Das Bündner Kunstmuseum macht in der Ausstellung «Sockelgeschichten» die Skulptur zum Thema. Die Schau mit Werken aus der Sammlung dokumentiert, wie dehnbar und breit der Skulpturenbegriff heute ist. Der Typus der Skulptur auf dem hohen Sockel ist Geschichte. Mit dem programmatischen Abbau des Sockels und dem Einbezug des Betrachtenden hat sich die Skulptur demokratisiert und sozialisiert.
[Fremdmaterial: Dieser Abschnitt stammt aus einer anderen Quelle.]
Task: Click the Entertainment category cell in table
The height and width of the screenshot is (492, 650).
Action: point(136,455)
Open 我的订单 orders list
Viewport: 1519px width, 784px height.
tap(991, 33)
Die Ausstellung «Sockelgeschichten» im Erweiterungsbau des Bündner Kunstmuseums zeigt Werke, die in den letzten rund 80 Jahren geschaffen wurden und diese Entwicklung deutlich machen. Jeder Raum ist einem Thema gewidmet: Vielfalt, Behausung, Zeitalter und Malereiskulptur.Die Ausstellung mit 33 Werken von 28 Kunstschaffenden und einem Künstlerpaar erstreckt sich über vier Räume im 1. Untergeschoss des Neubaus. Den Auftakt im Hauptraum zum Thema «Vielfalt» bilden die Souffleurkästen von Mirko Baselgia, welche gleichzeitig auch als Sinnbild für den Titel der Ausstellung stehen. Bei Baselgia werden den Besuchenden die Geschichten aus den sockelartigen Kästen scheinbar zugeflüstert. Weiter zeigen sich hier Werke von Evelina Cajacob, Martin Disler, Bethan Huws, Vaclav Pozarek, Jürg Stäuble oder Not Vital, deren Setzung im Raum und Materialität vielfältiger nicht sein könnten: Holz, Bronze, Fell, Terrakotta, Neon oder Wasser. Sogar der Faktor Zeit spielt bei Roman Signers Skulptur eine wichtige Rolle. Und das vogelähnliche Objekt von Erica Pedretti schwebt über den Boden hinweg. Der zweite Raum widmet sich der «Behausung». Das Haus steht für das Bedürfnis nach Schutz und Geborgenheit, ob als schlichte Unterkunft wie beim Stall von Gabriela Gerber & Lukas Bardill oder zur stillen Einkehr und als Glaubensort wie beim Tempelchen von Franz Eggenschwiler.
Dominik Zehnders Findling lässt uns im dritten Saal zum Thema «Zeitalter» aus der fernen Zukunft auf das Anthropozän, das Erdzeitalter des Menschen, zurückblicken. Was bleibt übrig von der Gegenwart? Bei Corsin Fontana, Daniel Spoerri und Dieter Roth sind Umwandlungs- und Zersetzungsprozesse Teil ihrer Werke aus organischen Materialien. Wie das Leben, so Roths Überzeugung, soll auch die Kunst sein und sich, dem Rhythmus der Zeit ausgesetzt, fortwährend wandeln. Im vierten Raum zum Thema "Malereiskulptur" stehen zwei Gemälde von Augusto Giacometti im Dialog mit einer raumgreifenden, bemalten flachen Arbeit von Adrian Schiess. Bei Stefan Grätsch wird die Farbe zur Plastik, die Grenzen zwischen Malerei und Skulptur verwischen, und bei Hugo Suter wird die Material-Assemblage im vitrinenartigen Kasten zur Malerei eines Blumenstrausses. Schliesslich stellt Pascale Wiedemann ihre in Polyesterharz eingegossenen Kleidungsstücke in den Dialog der Jahrhunderte alten Tradition des Selbstporträts. Die Ausstellung wird kuratiert von Dr. Nicole Seeberger.
Mit: Mirko Baselgia, Flurin Bisig, Evelina Cajacob, Markus Casanova, Martin Disler, Franz Eggenschwiler, Corsin Fontana, Gabriela Gerber & Lukas Bardill, Stefan Gritsch, Hermann Hubacher, Bethan Huws, Leiko Ikemura, Sara Masüger, Erica Pedretti, Vaclav Pozarek, Dieter Roth, Christian Rothacher, Adrian Schiess, Roman Signer, Kurt Sigrist, Matias Spescha, Daniel Spoerri, Jürg Stäuble, Hugo Suter, Not Vital, Pascale Wiedemann und Dominik Zehnder.